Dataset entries

---*---

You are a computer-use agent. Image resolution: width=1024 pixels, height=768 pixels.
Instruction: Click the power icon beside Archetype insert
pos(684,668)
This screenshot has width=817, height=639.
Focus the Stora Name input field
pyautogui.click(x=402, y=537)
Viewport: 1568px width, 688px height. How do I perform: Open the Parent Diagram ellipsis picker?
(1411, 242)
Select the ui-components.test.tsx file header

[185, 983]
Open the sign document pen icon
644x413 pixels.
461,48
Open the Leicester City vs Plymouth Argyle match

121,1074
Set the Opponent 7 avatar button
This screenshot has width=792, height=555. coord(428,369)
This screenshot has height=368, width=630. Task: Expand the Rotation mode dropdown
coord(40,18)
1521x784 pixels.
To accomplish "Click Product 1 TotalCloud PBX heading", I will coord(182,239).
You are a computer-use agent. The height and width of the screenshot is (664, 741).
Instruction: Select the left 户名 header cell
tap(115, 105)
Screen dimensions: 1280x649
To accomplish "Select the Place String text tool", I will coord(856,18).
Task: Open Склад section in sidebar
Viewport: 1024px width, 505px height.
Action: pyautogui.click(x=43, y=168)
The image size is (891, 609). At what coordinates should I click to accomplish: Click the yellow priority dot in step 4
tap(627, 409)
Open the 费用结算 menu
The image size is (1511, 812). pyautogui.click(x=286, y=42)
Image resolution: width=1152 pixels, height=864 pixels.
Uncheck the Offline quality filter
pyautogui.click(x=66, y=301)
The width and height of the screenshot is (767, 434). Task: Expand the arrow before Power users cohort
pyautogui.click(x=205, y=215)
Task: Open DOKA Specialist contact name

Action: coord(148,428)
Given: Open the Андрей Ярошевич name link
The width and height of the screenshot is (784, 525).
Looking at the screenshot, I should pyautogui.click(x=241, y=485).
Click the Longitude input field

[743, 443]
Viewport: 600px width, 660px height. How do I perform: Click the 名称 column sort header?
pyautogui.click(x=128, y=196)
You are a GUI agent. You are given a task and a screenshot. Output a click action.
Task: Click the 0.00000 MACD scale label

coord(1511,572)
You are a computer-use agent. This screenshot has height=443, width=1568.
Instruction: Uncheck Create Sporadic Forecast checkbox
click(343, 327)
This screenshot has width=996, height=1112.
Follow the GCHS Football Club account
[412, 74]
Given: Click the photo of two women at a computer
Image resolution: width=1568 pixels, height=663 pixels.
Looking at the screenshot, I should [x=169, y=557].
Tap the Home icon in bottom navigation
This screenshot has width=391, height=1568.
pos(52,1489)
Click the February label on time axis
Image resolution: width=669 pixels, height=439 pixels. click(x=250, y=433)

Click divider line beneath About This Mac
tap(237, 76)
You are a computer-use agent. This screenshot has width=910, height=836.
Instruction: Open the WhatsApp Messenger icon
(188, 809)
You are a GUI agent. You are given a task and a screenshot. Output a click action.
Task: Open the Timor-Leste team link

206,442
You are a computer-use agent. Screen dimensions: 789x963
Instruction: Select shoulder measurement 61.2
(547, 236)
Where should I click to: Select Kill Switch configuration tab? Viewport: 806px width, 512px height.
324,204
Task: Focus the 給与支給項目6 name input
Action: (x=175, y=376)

---*---

Task to carry out: Extract from the records above the lines from the one containing "has height=443, width=1568." to the one containing "has width=910, height=836.", both lines included, exactly as they appear and with nothing else.

Response for this exercise:
You are a computer-use agent. This screenshot has height=443, width=1568.
Instruction: Uncheck Create Sporadic Forecast checkbox
click(343, 327)
This screenshot has width=996, height=1112.
Follow the GCHS Football Club account
[412, 74]
Given: Click the photo of two women at a computer
Image resolution: width=1568 pixels, height=663 pixels.
Looking at the screenshot, I should [x=169, y=557].
Tap the Home icon in bottom navigation
This screenshot has width=391, height=1568.
pos(52,1489)
Click the February label on time axis
Image resolution: width=669 pixels, height=439 pixels. click(x=250, y=433)

Click divider line beneath About This Mac
tap(237, 76)
You are a computer-use agent. This screenshot has width=910, height=836.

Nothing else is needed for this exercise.